Can you reproduce word for word the records from the line containing "Task: Click the" through the line containing "Action: click(x=49, y=230)", leaving the pictures out?

* **Material supplied**:
# # # # #

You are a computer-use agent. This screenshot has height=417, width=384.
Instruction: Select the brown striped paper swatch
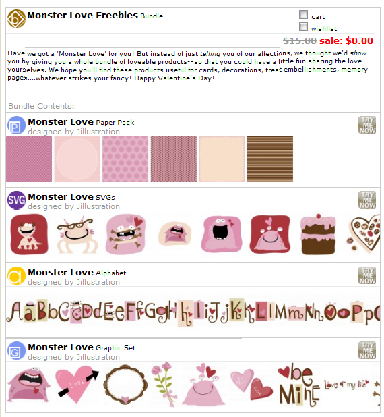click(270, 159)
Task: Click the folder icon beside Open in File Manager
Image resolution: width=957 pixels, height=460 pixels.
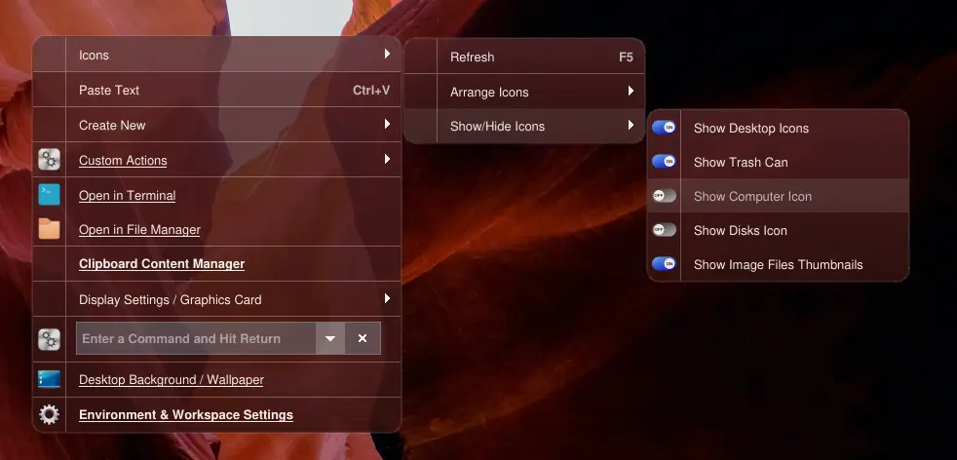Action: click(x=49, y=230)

# # # # #

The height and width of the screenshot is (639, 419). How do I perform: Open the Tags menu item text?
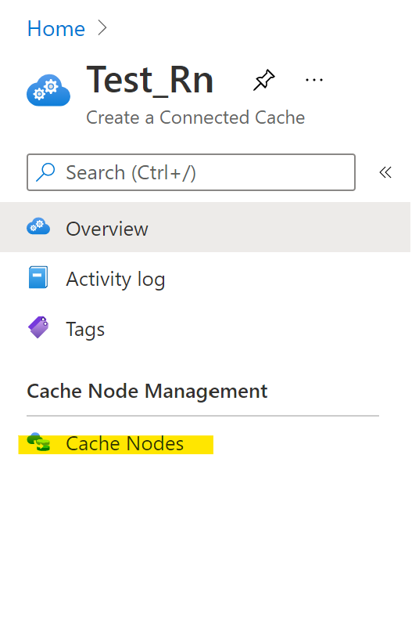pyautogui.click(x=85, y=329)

# # # # #

* **Answer to the exercise**:
Task: Click the folder icon beside Open in File Manager
Image resolution: width=957 pixels, height=460 pixels.
Action: click(x=49, y=230)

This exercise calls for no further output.